## Problem statement
Below are records; count the lines in them that hold "agent" and give only the count.

Extracted material Block Start

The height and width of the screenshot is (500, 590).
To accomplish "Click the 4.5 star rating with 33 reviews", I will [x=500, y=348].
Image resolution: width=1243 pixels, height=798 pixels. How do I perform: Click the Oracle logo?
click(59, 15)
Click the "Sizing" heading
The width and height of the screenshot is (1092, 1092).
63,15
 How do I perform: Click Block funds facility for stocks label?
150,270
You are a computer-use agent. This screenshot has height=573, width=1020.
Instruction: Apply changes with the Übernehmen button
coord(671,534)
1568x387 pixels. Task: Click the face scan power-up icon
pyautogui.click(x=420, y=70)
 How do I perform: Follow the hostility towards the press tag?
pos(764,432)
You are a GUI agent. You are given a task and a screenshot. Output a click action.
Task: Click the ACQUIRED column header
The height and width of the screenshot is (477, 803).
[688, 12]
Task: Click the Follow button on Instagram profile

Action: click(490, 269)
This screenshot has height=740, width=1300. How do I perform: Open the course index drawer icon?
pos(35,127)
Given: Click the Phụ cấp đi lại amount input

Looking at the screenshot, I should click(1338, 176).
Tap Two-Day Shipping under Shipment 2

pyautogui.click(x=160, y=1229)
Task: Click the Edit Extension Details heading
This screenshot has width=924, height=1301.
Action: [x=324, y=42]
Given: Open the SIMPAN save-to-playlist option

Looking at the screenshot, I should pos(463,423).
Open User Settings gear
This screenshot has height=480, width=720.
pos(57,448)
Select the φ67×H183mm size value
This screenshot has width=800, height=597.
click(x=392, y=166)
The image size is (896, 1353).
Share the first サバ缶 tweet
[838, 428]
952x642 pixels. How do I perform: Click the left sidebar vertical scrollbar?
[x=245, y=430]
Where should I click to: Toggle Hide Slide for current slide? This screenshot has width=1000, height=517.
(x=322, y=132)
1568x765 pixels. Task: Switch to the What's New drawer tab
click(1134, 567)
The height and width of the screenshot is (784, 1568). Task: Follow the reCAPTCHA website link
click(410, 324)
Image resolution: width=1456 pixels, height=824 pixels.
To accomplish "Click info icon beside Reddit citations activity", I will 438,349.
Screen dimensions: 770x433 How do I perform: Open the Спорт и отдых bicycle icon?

Extracted material Block End

## Answer to this exercise
2